The Senate Finance Committee on Jan. 22 voted unanimously to advance President Biden’s nomination of Janet Yellen for Treasury secretary to the full Senate for a vote. Yellen, who formerly served as chair of the Federal Reserve, would become the first woman to hold the position. (The Hill, Jan. 22)
- Yellen testified before the committee earlier this week that “the world has changed,” encouraged policymakers to “act big,” and addressed fiscal relief, potential tax increases and the growing budget deficit. (Bloomberg and Wall Street Journal, Jan. 19)
- “Neither the President-elect, nor I, propose this relief package without an appreciation for the country’s debt burden,” she said. “But right now, with interest rates at historic lows, the smartest thing we can do is act big. In the long run, I believe the benefits will far outweigh the costs, especially if we care about helping people who have been struggling for a very long time.” (Yellen testimony, Jan. 19)
- In follow-up written Q&A with the committee, Yellen addressed a wide variety of policy issues including tax policy and climate change. Among her answers in the document:
“Both the President and I believe we can turn the threat of climate change into an opportunity to boost our economy and reinvigorate old and new industries to create high paying middle class jobs across America. President Biden has a comprehensive plan to invest in the United States, create a clean energy economy, and address the crisis of climate change. I am focused on the President's agenda, including investments in the clean energy economy, to address climate change and create good paying jobs and energy efficiency technologies, as well as clean electricity standards that will achieve carbon-pollution-free electricity by 2035.”
- Yellen also said she planned to start a new Treasury "hub" that would examine financial system risks arising from climate change and on related tax policy incentives, POLITICO's Zachary Warmbrodt reports.
- Sen. Ron Wyden (D-OR), who is poised to chair the tax-writing Senate Finance Committee, said in a statement after the hearing, “As we continue to deal with the worst economic crisis in a century, it’s critically important that she be leading the Treasury Department as soon as possible.”
Roundtable’s DeBoer & Policy Priorities
Real Estate Roundtable President and CEO Jeffrey DeBoer commented in the media this week on the Biden Administration and policy priorities ahead.
- In Commercial Property Executive’s Jan. 22 article, Industry Responds as Biden Kicks Off Tenure (cpexecutive.com), DeBoer states, “There are many serious issues facing the nation, but job number one is winning the ongoing battle against the health and economic consequences of the pandemic.” He added, “In addition, we expect robust debate and activity around housing availability, infrastructure and immigration reform and expanding opportunities for all Americans.”
- The Roundtable and 12 national real estate organizations on Dec. 16, 2020 congratulated Joe Biden and Kamala Harris on their historic election and submitted detailed policy recommendations to the incoming administration on COVID-19 relief, sustainability, housing, immigration, tax policy infrastructure, and other policy issue areas. (Roundtable Weekly, Dec. 18, 2020)
- The industry letter acknowledges the many economic and social challenges confronting the country and the Biden Administration, including the national response to COVID-19. The letter and supporting policy memo were also sent to every congressional office on Capitol Hill.

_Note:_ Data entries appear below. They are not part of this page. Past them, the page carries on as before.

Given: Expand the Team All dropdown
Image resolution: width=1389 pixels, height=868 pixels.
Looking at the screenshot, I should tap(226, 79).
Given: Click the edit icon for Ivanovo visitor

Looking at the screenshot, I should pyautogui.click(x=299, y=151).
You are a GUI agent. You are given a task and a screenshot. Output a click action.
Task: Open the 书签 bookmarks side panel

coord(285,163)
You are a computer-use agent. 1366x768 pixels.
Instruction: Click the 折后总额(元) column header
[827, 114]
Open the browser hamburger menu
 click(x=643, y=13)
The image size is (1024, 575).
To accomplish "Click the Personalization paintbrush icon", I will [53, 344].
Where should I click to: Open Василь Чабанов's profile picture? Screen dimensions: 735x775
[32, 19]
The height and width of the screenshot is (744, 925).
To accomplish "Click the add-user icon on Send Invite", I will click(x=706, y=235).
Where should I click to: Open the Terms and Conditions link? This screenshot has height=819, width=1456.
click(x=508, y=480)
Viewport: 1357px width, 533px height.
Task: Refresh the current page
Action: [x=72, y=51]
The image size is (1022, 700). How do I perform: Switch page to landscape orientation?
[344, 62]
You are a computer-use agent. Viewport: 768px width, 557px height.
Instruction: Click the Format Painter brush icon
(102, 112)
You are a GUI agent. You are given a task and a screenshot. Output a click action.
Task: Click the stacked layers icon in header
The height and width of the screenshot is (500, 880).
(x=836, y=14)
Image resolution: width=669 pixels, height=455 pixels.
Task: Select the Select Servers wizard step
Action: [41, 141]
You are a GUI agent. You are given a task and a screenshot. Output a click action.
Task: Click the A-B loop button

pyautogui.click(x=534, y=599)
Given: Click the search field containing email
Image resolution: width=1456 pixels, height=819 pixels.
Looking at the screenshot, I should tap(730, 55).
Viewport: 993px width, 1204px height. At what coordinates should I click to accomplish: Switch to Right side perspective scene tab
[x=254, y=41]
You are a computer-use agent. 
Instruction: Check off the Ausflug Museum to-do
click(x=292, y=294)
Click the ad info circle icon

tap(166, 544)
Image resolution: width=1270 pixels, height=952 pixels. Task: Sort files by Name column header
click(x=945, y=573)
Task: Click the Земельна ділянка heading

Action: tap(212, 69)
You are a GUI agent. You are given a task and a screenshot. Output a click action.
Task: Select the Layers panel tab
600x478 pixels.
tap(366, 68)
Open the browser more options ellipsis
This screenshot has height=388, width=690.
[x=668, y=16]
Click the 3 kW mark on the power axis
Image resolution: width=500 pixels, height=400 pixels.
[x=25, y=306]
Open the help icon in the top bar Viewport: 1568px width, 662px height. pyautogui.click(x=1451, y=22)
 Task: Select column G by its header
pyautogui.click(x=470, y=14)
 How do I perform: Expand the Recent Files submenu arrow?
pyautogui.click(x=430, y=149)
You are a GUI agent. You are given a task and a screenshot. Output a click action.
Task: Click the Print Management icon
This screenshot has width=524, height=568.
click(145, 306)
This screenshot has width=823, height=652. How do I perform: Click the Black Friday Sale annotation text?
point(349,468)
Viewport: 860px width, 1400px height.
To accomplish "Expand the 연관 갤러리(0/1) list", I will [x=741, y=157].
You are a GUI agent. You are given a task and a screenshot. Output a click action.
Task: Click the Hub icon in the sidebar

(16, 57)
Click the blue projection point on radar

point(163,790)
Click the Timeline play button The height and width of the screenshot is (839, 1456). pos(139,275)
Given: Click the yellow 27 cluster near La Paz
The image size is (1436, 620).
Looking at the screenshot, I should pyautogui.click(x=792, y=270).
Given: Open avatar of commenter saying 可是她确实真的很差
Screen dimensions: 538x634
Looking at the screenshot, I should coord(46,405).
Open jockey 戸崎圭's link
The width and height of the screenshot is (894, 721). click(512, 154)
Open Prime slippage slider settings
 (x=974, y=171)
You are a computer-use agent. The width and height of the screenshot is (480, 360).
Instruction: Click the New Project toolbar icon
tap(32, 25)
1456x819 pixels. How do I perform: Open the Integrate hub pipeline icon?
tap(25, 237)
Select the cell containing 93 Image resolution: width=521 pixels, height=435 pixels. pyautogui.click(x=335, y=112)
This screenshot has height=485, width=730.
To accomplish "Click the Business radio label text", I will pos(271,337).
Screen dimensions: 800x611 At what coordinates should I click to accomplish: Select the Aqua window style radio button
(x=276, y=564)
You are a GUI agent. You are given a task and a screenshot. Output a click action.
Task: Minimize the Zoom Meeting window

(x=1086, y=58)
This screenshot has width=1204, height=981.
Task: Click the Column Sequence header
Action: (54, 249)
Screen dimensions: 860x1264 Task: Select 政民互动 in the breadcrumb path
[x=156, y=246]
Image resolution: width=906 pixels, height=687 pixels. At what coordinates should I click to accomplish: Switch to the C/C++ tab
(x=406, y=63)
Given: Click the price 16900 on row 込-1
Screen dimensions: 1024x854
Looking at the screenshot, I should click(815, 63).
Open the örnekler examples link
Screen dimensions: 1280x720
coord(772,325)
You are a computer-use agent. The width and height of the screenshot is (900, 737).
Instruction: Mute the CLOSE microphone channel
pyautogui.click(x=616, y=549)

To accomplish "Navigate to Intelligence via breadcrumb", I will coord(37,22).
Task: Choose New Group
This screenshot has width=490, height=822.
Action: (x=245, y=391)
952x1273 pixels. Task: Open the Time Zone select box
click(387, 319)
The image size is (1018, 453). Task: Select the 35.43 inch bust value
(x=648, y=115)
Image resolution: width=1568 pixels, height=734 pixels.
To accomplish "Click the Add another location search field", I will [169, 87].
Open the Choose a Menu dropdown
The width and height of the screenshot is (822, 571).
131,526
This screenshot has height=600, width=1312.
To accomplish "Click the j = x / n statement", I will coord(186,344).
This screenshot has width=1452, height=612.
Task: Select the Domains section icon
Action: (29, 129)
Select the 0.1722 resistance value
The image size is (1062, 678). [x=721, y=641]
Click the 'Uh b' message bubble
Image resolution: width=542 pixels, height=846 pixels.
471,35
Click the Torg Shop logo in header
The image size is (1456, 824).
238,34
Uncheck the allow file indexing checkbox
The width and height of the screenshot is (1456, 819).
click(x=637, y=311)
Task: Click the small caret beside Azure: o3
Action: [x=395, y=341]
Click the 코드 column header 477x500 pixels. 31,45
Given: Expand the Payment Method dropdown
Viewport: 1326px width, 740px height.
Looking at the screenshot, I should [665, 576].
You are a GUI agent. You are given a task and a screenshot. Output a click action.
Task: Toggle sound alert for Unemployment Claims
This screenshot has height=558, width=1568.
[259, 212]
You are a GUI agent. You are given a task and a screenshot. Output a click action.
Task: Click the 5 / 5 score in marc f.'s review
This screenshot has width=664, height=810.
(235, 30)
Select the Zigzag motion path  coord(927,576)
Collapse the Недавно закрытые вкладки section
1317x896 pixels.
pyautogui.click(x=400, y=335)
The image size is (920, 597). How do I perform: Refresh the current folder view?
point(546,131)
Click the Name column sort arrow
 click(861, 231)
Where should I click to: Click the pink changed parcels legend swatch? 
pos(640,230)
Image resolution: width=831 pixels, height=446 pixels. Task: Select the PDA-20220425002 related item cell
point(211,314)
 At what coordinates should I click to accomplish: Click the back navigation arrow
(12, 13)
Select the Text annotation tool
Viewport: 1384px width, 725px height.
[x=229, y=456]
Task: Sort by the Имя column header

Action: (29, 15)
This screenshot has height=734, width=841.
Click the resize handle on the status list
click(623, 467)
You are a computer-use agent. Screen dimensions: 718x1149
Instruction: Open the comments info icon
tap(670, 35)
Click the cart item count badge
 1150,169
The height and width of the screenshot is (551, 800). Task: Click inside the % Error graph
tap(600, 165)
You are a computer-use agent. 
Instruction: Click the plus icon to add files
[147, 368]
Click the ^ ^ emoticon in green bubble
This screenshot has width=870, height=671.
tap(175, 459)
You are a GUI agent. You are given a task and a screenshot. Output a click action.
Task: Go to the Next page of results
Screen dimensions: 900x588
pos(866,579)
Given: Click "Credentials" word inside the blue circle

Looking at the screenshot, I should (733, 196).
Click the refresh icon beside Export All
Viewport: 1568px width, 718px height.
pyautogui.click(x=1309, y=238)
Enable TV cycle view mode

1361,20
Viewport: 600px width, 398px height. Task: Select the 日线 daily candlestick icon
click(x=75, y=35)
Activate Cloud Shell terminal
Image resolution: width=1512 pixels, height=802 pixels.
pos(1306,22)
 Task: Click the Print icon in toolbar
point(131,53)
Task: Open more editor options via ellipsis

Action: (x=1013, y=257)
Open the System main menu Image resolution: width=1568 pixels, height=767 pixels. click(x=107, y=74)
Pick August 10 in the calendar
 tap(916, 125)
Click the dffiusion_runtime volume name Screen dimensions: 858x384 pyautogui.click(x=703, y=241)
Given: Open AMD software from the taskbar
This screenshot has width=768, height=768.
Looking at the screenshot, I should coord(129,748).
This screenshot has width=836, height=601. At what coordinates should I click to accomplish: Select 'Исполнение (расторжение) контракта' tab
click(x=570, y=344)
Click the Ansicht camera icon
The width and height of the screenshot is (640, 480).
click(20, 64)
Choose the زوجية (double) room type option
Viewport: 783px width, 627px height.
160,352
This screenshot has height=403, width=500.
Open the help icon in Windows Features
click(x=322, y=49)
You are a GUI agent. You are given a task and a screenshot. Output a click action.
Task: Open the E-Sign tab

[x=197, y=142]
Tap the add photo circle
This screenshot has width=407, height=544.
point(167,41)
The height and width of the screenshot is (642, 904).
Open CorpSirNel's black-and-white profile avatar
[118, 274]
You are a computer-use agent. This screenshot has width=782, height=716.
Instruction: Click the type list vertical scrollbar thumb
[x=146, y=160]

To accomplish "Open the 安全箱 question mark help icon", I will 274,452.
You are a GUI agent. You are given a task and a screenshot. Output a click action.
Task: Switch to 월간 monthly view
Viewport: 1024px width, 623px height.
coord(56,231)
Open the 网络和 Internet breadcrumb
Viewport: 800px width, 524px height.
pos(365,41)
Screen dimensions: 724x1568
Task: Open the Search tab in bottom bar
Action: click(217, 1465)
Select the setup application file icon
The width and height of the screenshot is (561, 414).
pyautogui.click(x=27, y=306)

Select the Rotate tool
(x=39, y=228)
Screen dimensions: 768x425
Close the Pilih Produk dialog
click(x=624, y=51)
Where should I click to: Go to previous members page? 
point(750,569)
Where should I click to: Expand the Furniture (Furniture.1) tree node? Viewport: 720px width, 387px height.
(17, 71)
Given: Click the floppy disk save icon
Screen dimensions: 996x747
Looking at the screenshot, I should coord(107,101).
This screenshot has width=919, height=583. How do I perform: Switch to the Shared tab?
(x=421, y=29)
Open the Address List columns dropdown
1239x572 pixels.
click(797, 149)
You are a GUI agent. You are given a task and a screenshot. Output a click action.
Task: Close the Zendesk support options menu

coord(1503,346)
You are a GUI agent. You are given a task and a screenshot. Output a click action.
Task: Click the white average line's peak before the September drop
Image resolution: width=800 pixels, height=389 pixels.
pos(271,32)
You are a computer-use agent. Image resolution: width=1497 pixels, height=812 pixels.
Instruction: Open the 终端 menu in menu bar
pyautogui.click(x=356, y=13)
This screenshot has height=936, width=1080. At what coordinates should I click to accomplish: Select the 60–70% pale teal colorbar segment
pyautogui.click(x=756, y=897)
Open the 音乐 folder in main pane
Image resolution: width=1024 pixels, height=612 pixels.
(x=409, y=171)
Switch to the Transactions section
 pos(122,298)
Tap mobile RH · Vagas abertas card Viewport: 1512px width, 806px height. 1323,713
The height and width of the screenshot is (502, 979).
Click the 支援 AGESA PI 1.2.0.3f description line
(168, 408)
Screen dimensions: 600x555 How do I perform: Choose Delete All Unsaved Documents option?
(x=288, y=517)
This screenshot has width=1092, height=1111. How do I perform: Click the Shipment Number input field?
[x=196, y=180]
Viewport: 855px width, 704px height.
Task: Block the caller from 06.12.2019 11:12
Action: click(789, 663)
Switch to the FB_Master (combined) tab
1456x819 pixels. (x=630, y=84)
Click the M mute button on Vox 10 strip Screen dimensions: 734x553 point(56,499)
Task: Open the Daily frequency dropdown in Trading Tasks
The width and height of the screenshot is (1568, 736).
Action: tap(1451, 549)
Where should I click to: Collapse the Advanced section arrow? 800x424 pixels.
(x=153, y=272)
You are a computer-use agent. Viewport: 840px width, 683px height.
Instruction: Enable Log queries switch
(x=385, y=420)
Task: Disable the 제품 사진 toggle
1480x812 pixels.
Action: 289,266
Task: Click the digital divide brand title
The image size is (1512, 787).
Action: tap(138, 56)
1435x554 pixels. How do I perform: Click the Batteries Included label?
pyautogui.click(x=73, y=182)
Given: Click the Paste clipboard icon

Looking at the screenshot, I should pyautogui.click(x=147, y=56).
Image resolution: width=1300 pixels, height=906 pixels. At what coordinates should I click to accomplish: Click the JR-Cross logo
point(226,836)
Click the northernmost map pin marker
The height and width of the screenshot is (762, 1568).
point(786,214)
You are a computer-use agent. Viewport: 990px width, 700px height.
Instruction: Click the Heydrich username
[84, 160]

- DeBoer also participated in Jan. 19 BisNow webinar with Roundtable Member Steven Witkoff, Chairman & Chief Executive Officer of Witkoff, and W. Edward (Ed) Walter – Global Chief Executive Officer of the Urban Land Institute and current co-chair of The Roundtable’s Research Committee – that focused on future economic stimulus proposals from the Biden Administration and industry priorities.
- DeBoer said, “What Biden has suggested already is very positive. We need to go bold and big. So when we look at this next wave of legislation, we’re going to be looking for how does it distribute the vaccine because until that occurs it is going to be difficult for cities and states and businesses to regain their footing. We have also worked hard on the concept of rent assistance and we have urged that impacted businesses also be able to get some rental assistance.”
- He added, “We are also very hopeful that in the next bill we can get some additional clarity on liability concerns for businesses. And going forward, we’re concerned that for leasing and refinancing, there may be a need to have a program along the lines of what was established after 9-11 for terrorism insurance. There may be a need for a pandemic risk insurance federal program that would allow people to help mitigate the risk of a future pandemic and that insurance would be available to any kind of business.”
The Roundtable’s policy agenda and the Biden Administration’s proposals will be discussed during both The Roundtable’s business meeting and policy advisory committee meetings during the organization’s State of the Industry Meeting on Jan. 26-27 (all virtual).